# Stored data:
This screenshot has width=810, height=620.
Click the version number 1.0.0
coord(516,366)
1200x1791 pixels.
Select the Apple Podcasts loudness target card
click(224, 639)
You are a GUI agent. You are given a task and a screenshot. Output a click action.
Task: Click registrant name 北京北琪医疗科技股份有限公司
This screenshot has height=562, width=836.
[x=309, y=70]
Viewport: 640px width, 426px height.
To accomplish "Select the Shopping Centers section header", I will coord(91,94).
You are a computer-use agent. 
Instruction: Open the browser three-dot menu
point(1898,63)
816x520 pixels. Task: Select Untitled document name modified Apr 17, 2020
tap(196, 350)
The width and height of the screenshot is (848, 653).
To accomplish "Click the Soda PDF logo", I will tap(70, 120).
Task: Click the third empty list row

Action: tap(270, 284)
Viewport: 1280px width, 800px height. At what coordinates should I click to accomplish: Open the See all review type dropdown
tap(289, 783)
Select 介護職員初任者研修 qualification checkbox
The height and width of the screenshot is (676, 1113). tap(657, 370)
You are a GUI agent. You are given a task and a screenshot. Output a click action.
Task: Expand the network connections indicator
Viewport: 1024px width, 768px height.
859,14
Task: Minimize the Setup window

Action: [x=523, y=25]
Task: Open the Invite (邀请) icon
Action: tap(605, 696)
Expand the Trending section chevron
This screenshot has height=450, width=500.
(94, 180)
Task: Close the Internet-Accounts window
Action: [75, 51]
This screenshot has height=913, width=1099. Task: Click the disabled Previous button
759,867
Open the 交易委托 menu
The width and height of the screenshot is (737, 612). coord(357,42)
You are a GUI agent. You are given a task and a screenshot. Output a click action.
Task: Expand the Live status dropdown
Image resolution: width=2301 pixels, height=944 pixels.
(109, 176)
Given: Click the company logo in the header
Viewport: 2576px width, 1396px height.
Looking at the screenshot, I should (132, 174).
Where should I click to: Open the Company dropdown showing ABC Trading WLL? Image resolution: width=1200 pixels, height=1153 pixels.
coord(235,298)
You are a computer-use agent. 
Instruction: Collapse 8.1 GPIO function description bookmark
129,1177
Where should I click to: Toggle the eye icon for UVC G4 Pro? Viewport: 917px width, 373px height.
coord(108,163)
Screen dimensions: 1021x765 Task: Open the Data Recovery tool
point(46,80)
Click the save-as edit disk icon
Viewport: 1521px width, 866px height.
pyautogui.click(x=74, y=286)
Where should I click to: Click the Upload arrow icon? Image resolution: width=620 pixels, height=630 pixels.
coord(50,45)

# TASK PROMPT:
Reproduce each line of the records above verbatim, covering all of the records.

# RESPONSE TO THE TASK:
This screenshot has width=810, height=620.
Click the version number 1.0.0
coord(516,366)
1200x1791 pixels.
Select the Apple Podcasts loudness target card
click(224, 639)
You are a GUI agent. You are given a task and a screenshot. Output a click action.
Task: Click registrant name 北京北琪医疗科技股份有限公司
This screenshot has height=562, width=836.
[x=309, y=70]
Viewport: 640px width, 426px height.
To accomplish "Select the Shopping Centers section header", I will coord(91,94).
You are a computer-use agent. 
Instruction: Open the browser three-dot menu
point(1898,63)
816x520 pixels. Task: Select Untitled document name modified Apr 17, 2020
tap(196, 350)
The width and height of the screenshot is (848, 653).
To accomplish "Click the Soda PDF logo", I will tap(70, 120).
Task: Click the third empty list row

Action: tap(270, 284)
Viewport: 1280px width, 800px height. At what coordinates should I click to accomplish: Open the See all review type dropdown
tap(289, 783)
Select 介護職員初任者研修 qualification checkbox
The height and width of the screenshot is (676, 1113). tap(657, 370)
You are a GUI agent. You are given a task and a screenshot. Output a click action.
Task: Expand the network connections indicator
Viewport: 1024px width, 768px height.
859,14
Task: Minimize the Setup window

Action: [x=523, y=25]
Task: Open the Invite (邀请) icon
Action: tap(605, 696)
Expand the Trending section chevron
This screenshot has height=450, width=500.
(94, 180)
Task: Close the Internet-Accounts window
Action: [75, 51]
This screenshot has height=913, width=1099. Task: Click the disabled Previous button
759,867
Open the 交易委托 menu
The width and height of the screenshot is (737, 612). coord(357,42)
You are a GUI agent. You are given a task and a screenshot. Output a click action.
Task: Expand the Live status dropdown
Image resolution: width=2301 pixels, height=944 pixels.
(109, 176)
Given: Click the company logo in the header
Viewport: 2576px width, 1396px height.
Looking at the screenshot, I should (132, 174).
Where should I click to: Open the Company dropdown showing ABC Trading WLL? Image resolution: width=1200 pixels, height=1153 pixels.
coord(235,298)
You are a computer-use agent. 
Instruction: Collapse 8.1 GPIO function description bookmark
129,1177
Where should I click to: Toggle the eye icon for UVC G4 Pro? Viewport: 917px width, 373px height.
coord(108,163)
Screen dimensions: 1021x765 Task: Open the Data Recovery tool
point(46,80)
Click the save-as edit disk icon
Viewport: 1521px width, 866px height.
pyautogui.click(x=74, y=286)
Where should I click to: Click the Upload arrow icon? Image resolution: width=620 pixels, height=630 pixels.
coord(50,45)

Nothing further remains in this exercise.